Data listing:
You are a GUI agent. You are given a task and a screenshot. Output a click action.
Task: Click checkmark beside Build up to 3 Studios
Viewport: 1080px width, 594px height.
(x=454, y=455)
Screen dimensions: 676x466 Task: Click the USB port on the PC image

Assignment: A complete and exact transcription of the material is required.

Your response:
You are a GUI agent. You are given a task and a screenshot. Output a click action.
Task: Click checkmark beside Build up to 3 Studios
Viewport: 1080px width, 594px height.
(x=454, y=455)
Screen dimensions: 676x466 Task: Click the USB port on the PC image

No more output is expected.